● **Task objective**
Please turn the records, from the line containing "You are a computer-use agent. Viewport: 247px" through the end of the records, into a JSON list of strings with one string per line. Skip blank lines and leave the pictures out.

#### Material for this task ####

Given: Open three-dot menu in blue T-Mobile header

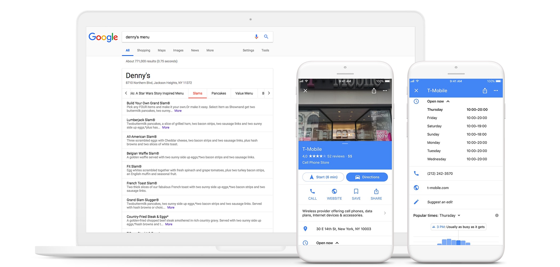Looking at the screenshot, I should [496, 91].
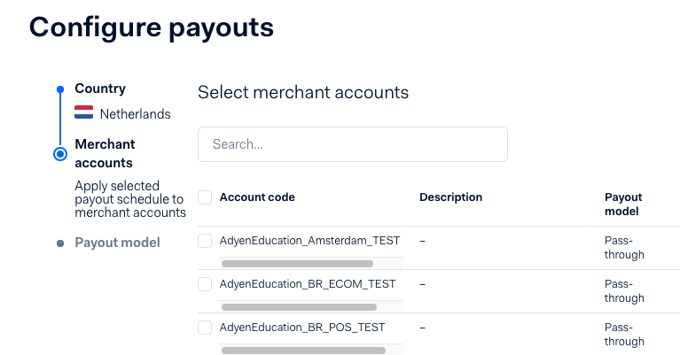
Task: Click the Payout model column header
Action: click(x=623, y=204)
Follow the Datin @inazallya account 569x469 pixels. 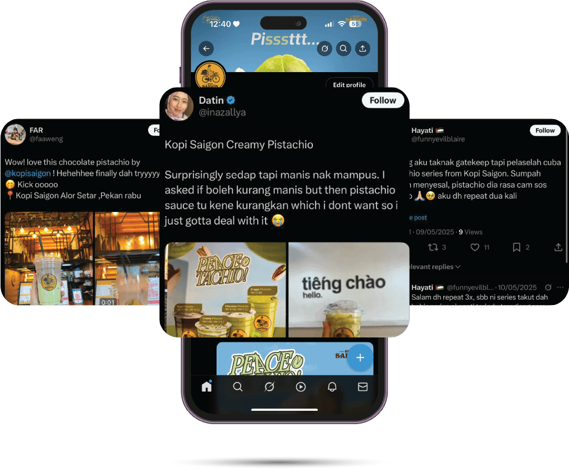point(383,100)
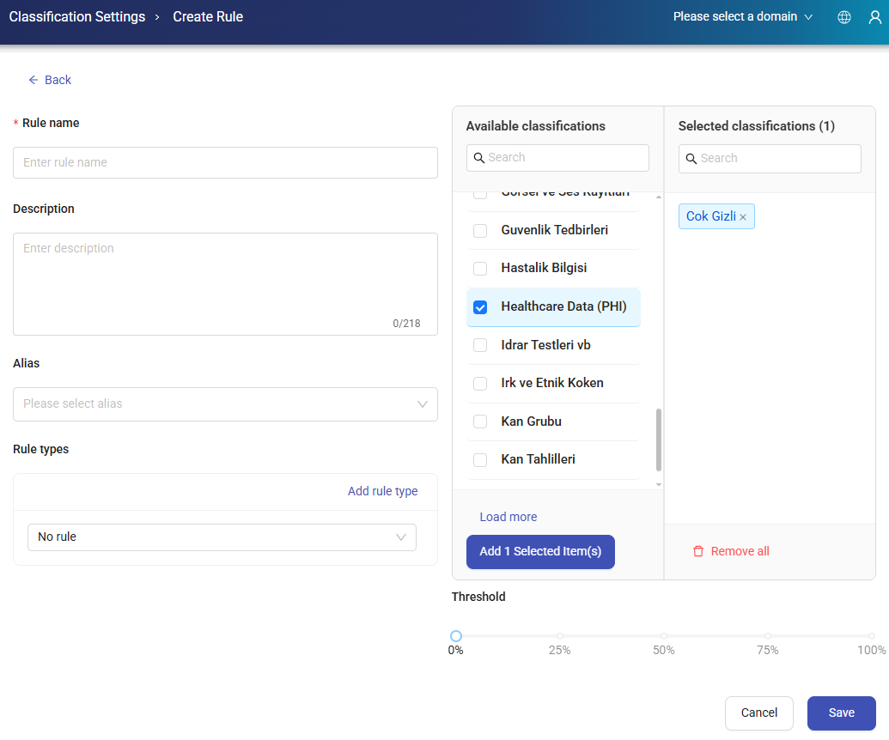Expand the No rule dropdown
The height and width of the screenshot is (740, 889).
click(x=222, y=537)
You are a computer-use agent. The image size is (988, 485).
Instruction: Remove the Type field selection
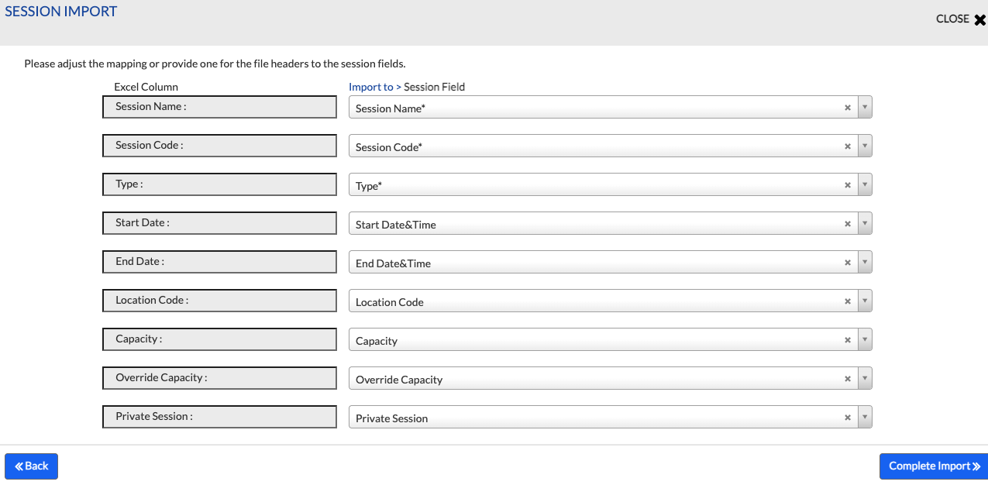click(848, 185)
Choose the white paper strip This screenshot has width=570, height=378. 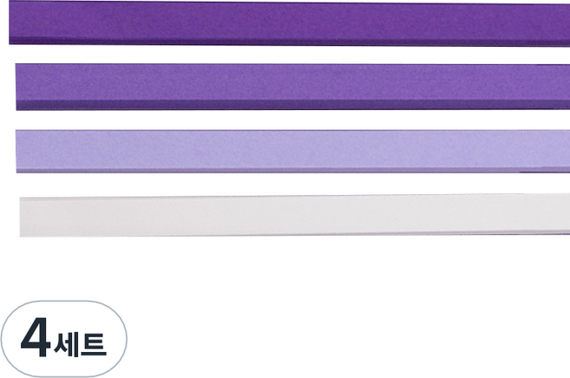[295, 216]

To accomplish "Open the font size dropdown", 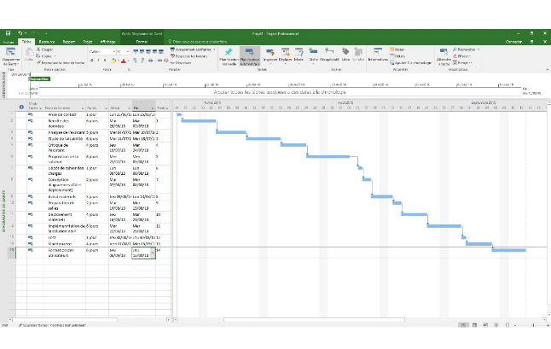I will click(x=128, y=51).
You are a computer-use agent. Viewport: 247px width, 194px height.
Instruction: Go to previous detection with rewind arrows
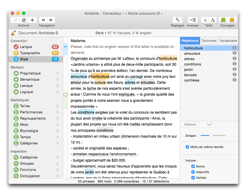coord(43,20)
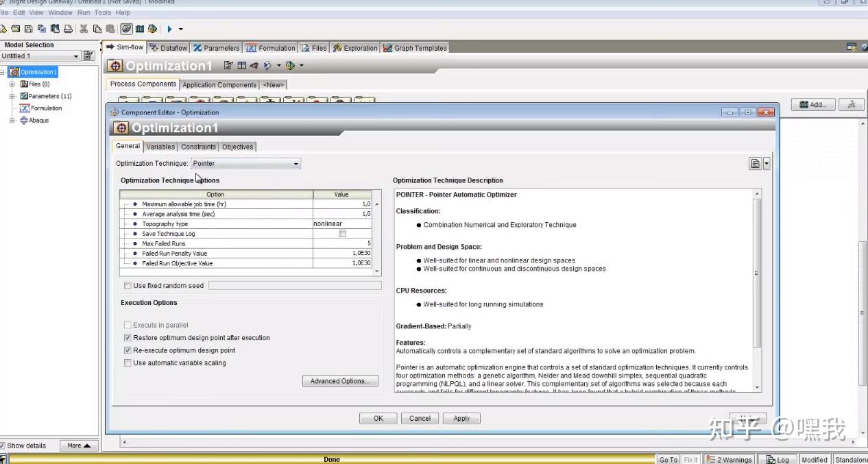Open the Untitled 1 model selection dropdown
Viewport: 868px width, 464px height.
click(x=40, y=56)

####

● **Result of the exercise**
[
  "You are a computer-use agent. Viewport: 247px width, 194px height.",
  "Instruction: Go to previous detection with rewind arrows",
  "coord(43,20)",
  "Open the Untitled 1 model selection dropdown",
  "Viewport: 868px width, 464px height.",
  "click(x=40, y=56)"
]